TEXTE À LIRE:
Son engagement à gauche est-il hérité de sa famille? Ses grand-parents étaient communistes, sa mère est proche de la Ligue Communiste Révolutionnaire. Difficile à dire, pour l’élu: «Mon grand-père était communiste, mais il n’avait pas de dogme, ce n’était pas un idéologue. Il n’avait pas lu Marx. Il était communiste par rencontre. Le fait d’avoir été moi-même confronté à l’humiliation et au mépris m’a ouvert à la souffrance des autres.»

En plus du secret qui entoure l’histoire de son grand-père, Ian s’aperçoit en grandissant qu’il va vivre – au moins pour un temps, avec un autre secret: il aime les hommes. Dans L’espion et l’enfant, il raconte que sa mère n’a pas très bien vécu la nouvelle et que c’est son grand-père qui a permis d’arrondir les angles. «Cela a contribué à l’affection que j’avais pour lui», ajoute-t-il.

(Entrées du jeu de données)

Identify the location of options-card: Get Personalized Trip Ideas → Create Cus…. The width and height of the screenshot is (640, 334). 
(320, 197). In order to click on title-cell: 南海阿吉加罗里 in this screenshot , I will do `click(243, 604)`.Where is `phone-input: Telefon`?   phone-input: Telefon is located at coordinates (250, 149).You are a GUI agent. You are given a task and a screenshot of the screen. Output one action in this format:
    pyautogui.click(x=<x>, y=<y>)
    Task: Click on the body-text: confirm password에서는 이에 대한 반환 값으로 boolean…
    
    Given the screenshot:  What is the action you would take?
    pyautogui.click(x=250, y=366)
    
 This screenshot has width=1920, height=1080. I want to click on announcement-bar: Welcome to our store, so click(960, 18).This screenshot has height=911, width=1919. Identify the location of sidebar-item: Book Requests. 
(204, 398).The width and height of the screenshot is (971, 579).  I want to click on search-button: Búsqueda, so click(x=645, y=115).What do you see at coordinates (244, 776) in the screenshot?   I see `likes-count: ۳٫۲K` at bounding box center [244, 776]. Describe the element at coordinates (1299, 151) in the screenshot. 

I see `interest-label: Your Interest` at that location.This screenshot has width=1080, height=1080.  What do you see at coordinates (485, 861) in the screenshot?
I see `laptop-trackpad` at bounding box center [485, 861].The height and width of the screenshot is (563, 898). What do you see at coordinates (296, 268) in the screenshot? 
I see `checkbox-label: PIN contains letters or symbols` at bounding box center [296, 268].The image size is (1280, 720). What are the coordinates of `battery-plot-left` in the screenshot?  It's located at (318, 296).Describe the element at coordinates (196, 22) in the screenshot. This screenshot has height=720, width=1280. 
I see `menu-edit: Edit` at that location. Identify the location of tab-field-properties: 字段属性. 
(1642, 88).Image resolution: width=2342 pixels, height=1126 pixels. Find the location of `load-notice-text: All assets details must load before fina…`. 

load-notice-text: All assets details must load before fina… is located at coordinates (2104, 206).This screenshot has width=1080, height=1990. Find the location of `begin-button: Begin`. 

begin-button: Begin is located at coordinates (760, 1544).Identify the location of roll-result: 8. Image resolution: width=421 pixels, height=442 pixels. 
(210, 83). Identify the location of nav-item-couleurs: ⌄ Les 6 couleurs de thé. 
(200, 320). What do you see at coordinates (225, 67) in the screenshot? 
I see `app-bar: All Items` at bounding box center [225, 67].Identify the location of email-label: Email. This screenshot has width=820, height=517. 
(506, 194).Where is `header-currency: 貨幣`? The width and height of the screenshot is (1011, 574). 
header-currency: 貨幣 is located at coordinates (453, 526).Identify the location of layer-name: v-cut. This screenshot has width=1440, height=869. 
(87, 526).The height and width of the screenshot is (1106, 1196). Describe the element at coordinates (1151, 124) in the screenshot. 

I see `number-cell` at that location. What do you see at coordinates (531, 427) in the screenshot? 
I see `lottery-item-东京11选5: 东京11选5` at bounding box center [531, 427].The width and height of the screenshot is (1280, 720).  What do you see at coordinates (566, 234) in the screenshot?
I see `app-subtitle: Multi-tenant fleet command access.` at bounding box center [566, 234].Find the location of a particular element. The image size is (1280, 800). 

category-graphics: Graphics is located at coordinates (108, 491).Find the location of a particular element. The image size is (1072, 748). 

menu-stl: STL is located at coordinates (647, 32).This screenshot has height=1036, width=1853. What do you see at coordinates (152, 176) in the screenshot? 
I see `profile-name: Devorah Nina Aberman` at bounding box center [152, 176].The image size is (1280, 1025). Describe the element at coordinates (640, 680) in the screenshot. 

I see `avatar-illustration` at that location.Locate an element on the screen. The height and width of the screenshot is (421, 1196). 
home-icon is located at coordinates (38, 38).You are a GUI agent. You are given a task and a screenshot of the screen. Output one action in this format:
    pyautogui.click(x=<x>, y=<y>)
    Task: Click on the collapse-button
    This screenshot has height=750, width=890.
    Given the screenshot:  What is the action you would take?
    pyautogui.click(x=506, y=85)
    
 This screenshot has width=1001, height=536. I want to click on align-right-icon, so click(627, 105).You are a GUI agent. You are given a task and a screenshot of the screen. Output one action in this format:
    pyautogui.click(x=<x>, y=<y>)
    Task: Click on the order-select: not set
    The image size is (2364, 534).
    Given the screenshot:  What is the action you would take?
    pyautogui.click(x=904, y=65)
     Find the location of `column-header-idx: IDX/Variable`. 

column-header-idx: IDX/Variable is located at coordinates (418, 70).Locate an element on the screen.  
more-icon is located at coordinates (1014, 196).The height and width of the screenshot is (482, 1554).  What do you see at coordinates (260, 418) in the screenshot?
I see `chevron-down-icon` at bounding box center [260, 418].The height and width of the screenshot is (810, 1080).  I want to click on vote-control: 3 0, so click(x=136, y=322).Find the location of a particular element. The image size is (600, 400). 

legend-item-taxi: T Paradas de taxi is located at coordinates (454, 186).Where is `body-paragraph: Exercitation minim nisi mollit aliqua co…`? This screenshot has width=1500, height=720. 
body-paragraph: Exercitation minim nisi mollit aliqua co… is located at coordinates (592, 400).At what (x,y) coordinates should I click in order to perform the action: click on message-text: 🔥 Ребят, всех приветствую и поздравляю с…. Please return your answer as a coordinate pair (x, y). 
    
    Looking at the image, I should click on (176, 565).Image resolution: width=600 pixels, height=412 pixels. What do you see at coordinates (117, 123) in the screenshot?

EXERCICES À RÉSOUDRE:
1. Répondez à ces questions sur le texte consacré à l'élu et à son grand-père :
(a) De quelle organisation la mère de l'élu est-elle proche ?
(b) Quel auteur le grand-père n'avait-il pas lu, selon l'élu ?
(c) Dans quel livre Ian raconte-t-il la réaction de sa mère ?
2. Poursuivez le texte consacré à l'élu et à son grand-père après sa dernière phrase.
Les lignes constituent un matériel distinct du texte.

RÉPONSES PAR POINT:
1.
(a) De la Ligue Communiste Révolutionnaire.
(b) Marx.
(c) Dans L'espion et l'enfant.

2.
Pour ce qui est de la vie publique, il a fait son coming-out sur Yagg lors d’un chat avec les internautes, le 22 mars 2011. Il n’est pas le seul adjoint ouvertement gay à Paris, mais il connaît d’autres élus qui n’osent pas ou qui refusent de franchir le pas:

«A chaque fois que j’en parle avec eux, c’est le même argument qui revient: la vie privée. C’est un argument de faux-cul. Beaucoup d’élus hétéros parlent de leur famille ou posent dans les magazines avec sans que ça ne gêne personne. L’hétérosexualité peut être publique, mais l’homosexualité doit rester privée.»

«On gagne toujours à assumer. En le faisant, on prive les adversaires d’un argument contre soi», martèle-t-il.

ENGAGEMENT SUR LES QUESTIONS LGBT
Lors du même chat sur Yagg, un internaute lui demande s’il pourrait faire quelque chose pour honorer la mémoire de Bruno Lenoir et Jean Diot, les deux derniers hommes à avoir été exécutés en France pour homosexualité. L’idée lui plaît. Il fait passer un vœu au Conseil de Paris sur le sujet, puis la plaque est inaugurée, en octobre 2014, rue Montorgueil, à l’endroit où les deux hommes ont été arrêtés (Lire Anne Hidalgo a dévoilé une plaque en mémoire de Bruno Lenoir et Jean Diot).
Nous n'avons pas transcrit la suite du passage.